As an added bonus, Doctors can benefit from being kink-aware because the SM community constantly talks to each other. They belong to support groups, women's groups, special interest groups, and word gets around. You could find you're getting many referrals if it's known that you don't pass judgment on their lifestyle.
2. Don't discriminate against SM practitioners.
It is imperative for you to be nonjudgmental. As a prerequisite to good health care, the patient must trust their physician. To create that trust, the HCP must be receptive. Patients are often inhibited from going to HCP in the first place because of embarrassment/fear of being judged or discriminated against. Many practitioners don't even tell their therapists much less their doctors.
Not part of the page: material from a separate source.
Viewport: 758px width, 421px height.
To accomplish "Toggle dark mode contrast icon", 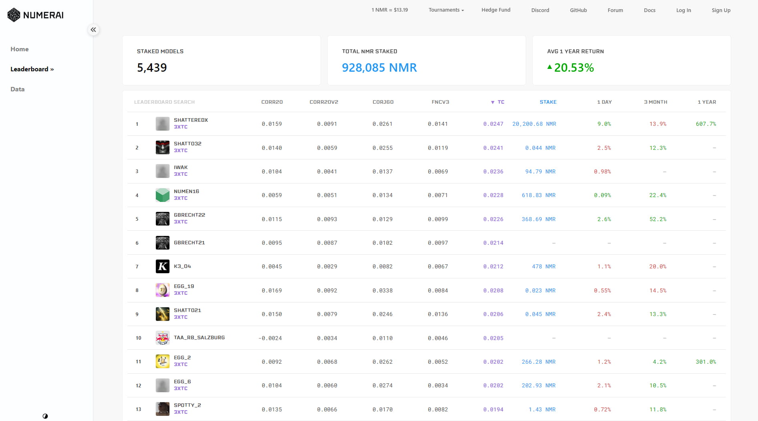I will coord(45,416).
You must be aware that there is REAL discrimination and persecution going on against SM practitioners. The analysis of the NCSF Violence and Discrimination Survey indicates that 1/3 of the respondents have suffered discrimination because of their SM practice, and another 1/3 have suffered attacks and harassment because of their SM practice. People lose their kids, their jobs, their spouses, and even suffer estrangement from family members because of the stigma. NCSF has received complaints from people who have been lectured by their doctors to stop what they are doing, or they were made to feel like they were wrong.
Just because you treat and understand a kinky patient, that's not the end of the road. Often you have to make referrals, and you will have to educate other HCP. This includes making them comfortable enough and knowledgeable enough to give quality medical care to the patient.
3. How do you talk about SM with your patient?
You as the Health Care Provider may be embarrassed about expression of sexuality in patient. Most of us are uncomfortable with discussing sexuality. Medical school doesn't address this issue, and our society is taught to treat sexuality as a joke or something to be avoided.
4 out of 5 of the people who participate in the organized SM community are closeted at work or with their friends and family. Some don't even tell their primary partner about the SM activities they engage in. This can cause problems for the doctor when the patient hems and haws and doesn't ask their real question until your hand is on the door knob. It can take up extra time you don't have. So be sensitive to hints and tentative probes - it may be up to you to help them discuss their activities and how it might be adversely affecting their health.
Remember that your patients have had no experience talking about this in the way that you require. They may provide too much information about their personal desires and explain their sexual encounters in ways that are embarrassing to you. They aren't trying to shock you - they are simply sharing in the way they've learned through SM support and educational groups. You can gently help them stay on track by asking questions and keeping the dialogue moving.
We are here because we want to be able to address these needs of our patients, as they can have deep impact upon level of healthcare sought and given. Patients have a right to this. If we don't feel comfortable we should refer to someone else, and not at patient's emotional expense. As LGBT Health Care Providers, I feel we are better equipped to deal with these issues because our sexuality is a more prominent factor in our identity, and we should have more empathy for those who feel marginalized because of sexual practices.
We don't have all the info about what the patients' needs are, and they may not tell, or even anticipate all of their activities, and they don't have the medical information to make decisions about safety.
How we can appear non-judgmental:
a) Ask about sexual partners/activities when taking medical history
b) Be very careful about judgmental language and use open ended questions.
c) Ask patient to define terms used rather than making assumptions.